King Hussein, of course, recognised the PLO almost a quarter of a century ago as 'the sole legitimate respresentative of the Palestinian people'. But the PLO was then armed, with mass support in the Arab world. Today, Mr Arafat's rump statelets are a poor second to the Palestine he demanded in 1970. And the Israelis, who like insurance policies, have always trusted King Hussein more than Mr Arafat. The PLO leader's tiny West Bank city of Jericho was just visible across the Dead Sea, shimmering in the heat haze to the north, as Mr Peres landed in Jordan this week.

Mr Peres had earlier invited King Hussein to visit Jerusalem, because the monarch, claiming descent from the Prophet, has a traditional role in the management of the Muslim holy places on the Haram al-Sharif. At a press conference the King said he had no immediate plans to visit the city - but the invitation was a calculated snub to the PLO leader, who demands east Jerusalem as the capital of his new 'state'. Given the speed of Jordan's rapprochement with Israel, it looks as though King Hussein may pray at Al-Aqsa before Mr Arafat.

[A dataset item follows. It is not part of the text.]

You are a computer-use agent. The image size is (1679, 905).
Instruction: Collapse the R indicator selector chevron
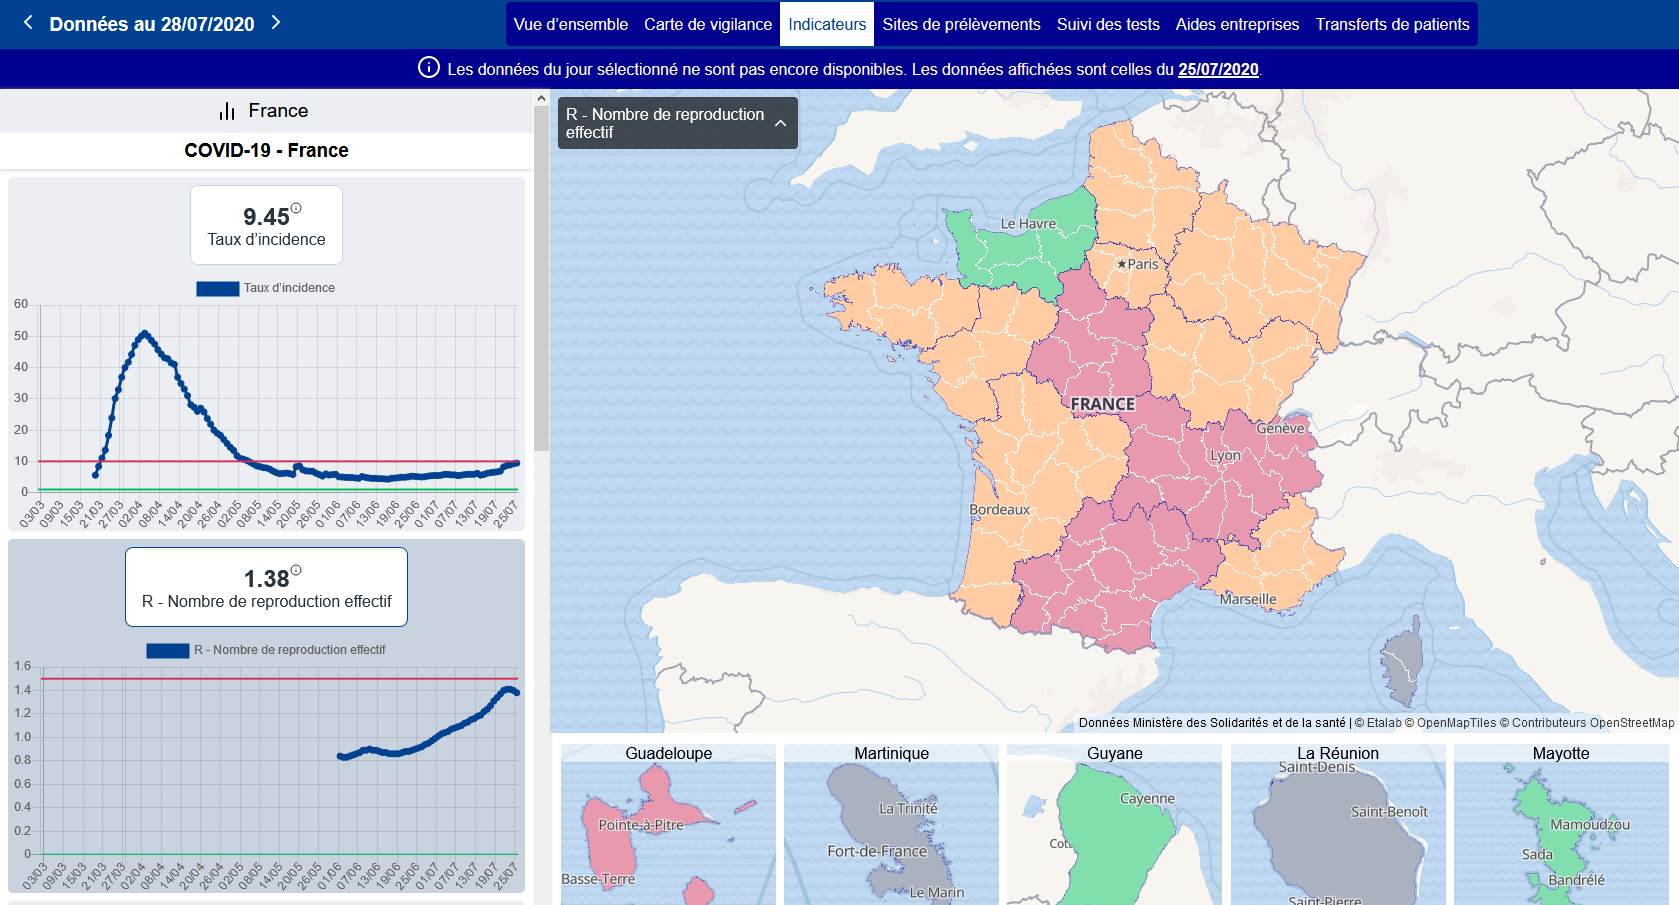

In the meantime, Jordan is preparing the ground for economic expansion with Israel. When Mr Peres visited Jordan this week, Jordanian officials began distributing a pamphlet to Israelis entitled: 'Investing in Jordan - Your Profit Centre in the Middle East.' Mr Peres waxed lyrical about future trade prospects, 'where waterways will cover the brown deserts . . . where the skies will be open . . . we can reclaim sea water to irrigate new fields, new gardens, new cities.' Only Mr Majali remembered that 'security cannot be achieved while millions of Palestinians are deprived of their human rights.'

Most non-Palestinian Jordanians are more interested in an immediate peace than justice for their Palestinian neighbours; and many would see little wrong in the 'return' of the West Bank to Jordan. 'The Americans talk about this new peace as if it's a train that must be kept 'on track',' a Jordanian journalist commented. 'But it's not a train - it's a bulldozer that is sweeping everything before it. The Americans promise to 'forgive' our debts and give us weapons, providing we do what Israel wants. And we are doing what Israel wants.'

It is not a view he is likely to publish in the Jordanian press, which Mr Majali proclaimed this week to be 'free and democratic'. Jordanian censors recently tore a page out of the Independent which reported Mr Peres' previous secret trips to Jordan.